WHAT YOU SHOULD DO: In the passage below on setting photography goals for the new year, reproduce word for word the part from "With the new" to "photographically in 2019.".

PASSAGE PROVIDED:
With the new year at our doorsteps, it is time not only to revisit our creative achievements of the past twelve months, but also to think about how we want to evolve photographically in 2019.
What is it that you aspire? Do you want to expand your creative view by exploring a new genre? Are you looking to improve the technical aspects of your photography? Do you want to study the masters? Have you been sneaking around that new camera or other piece of gear that you hope will jump-start your motivation to shoot better pictures or simply shoot more? Or are you seeking some recognition for your work, beyond the friendly comments of the peers following your blog or your social media accounts?
Whatever it is, this is a good time to set yourself some photographic goals for the new year. Time has never been better. Excellent cameras have become very affordable and the latest smartphones are 24/7 companions that allow everyone to do serious and high quality photography wherever you are.

DATA BLOCK:
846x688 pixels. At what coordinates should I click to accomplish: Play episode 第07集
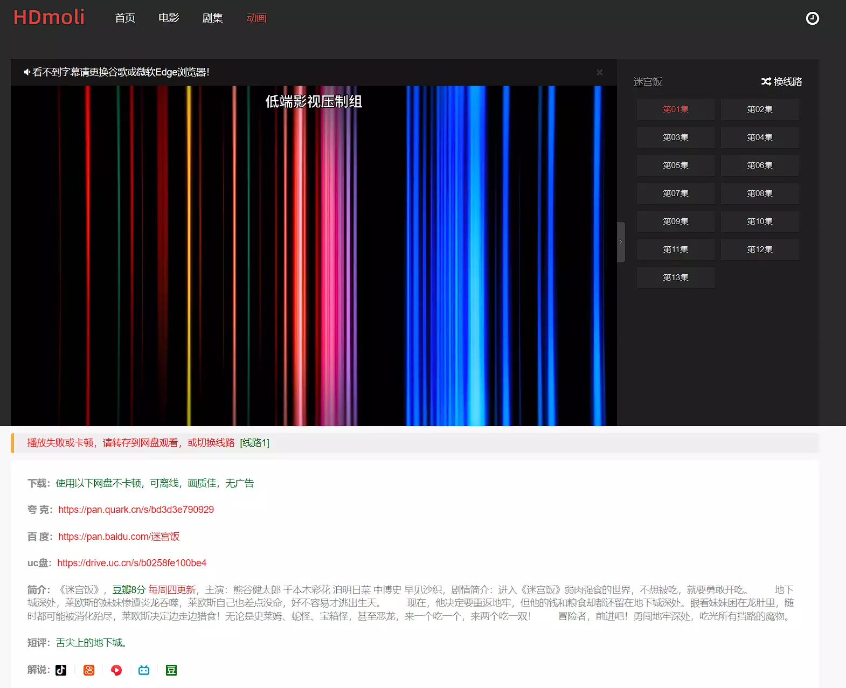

EXPECTED ANSWER:
With the new year at our doorsteps, it is time not only to revisit our creative achievements of the past twelve months, but also to think about how we want to evolve photographically in 2019.